On Wednesday, 29 August 2012 at 02:07:19 UTC, Nick Sabalausky wrote:
On Wed, 29 Aug 2012 03:16:20 +0200
"Tommi" <tommitiss...@hotmail.com> wrote:

On Wednesday, 29 August 2012 at 00:34:02 UTC, cal wrote:
> On Wednesday, 29 August 2012 at 00:21:29 UTC, Tommi wrote:
>> In this situation, I think, the most convenient and >> sensible thing to do is to make a reference to the data, >> and use that reference multiple times.
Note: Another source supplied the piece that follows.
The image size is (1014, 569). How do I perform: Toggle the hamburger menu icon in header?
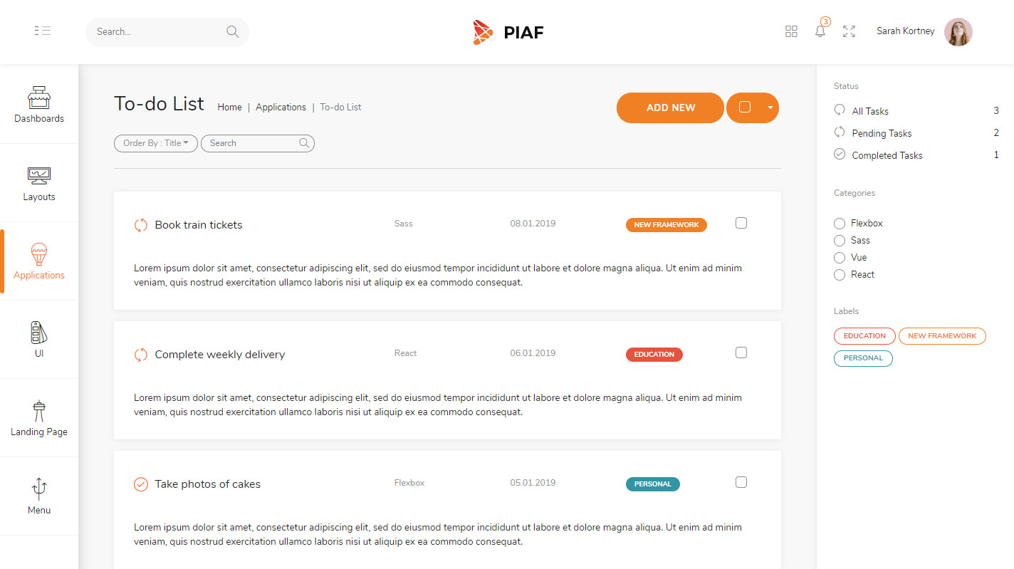tap(43, 31)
We could make a >> pointer, but then we'd be stuck with the nasty syntax of >> dereferencing:
>
> This works currently:
>
> struct Test
> {
>     void foo() const
>     {
>         writeln("FOO");
>     }
> }
>
> void main()
> {
>     immutable(Test)* ptr = new immutable(Test);
>     ptr.foo();
> }

Now, that's a surprise for someone coming from C++. But even though ptr looks like a reference variable in your example, it doesn't look like it at all in this example:


I've been primarily a D guy for years, and even I'm surprised by that!
O_O

You didn't know that the dot operator does dereference? That's quite a big one to miss for years.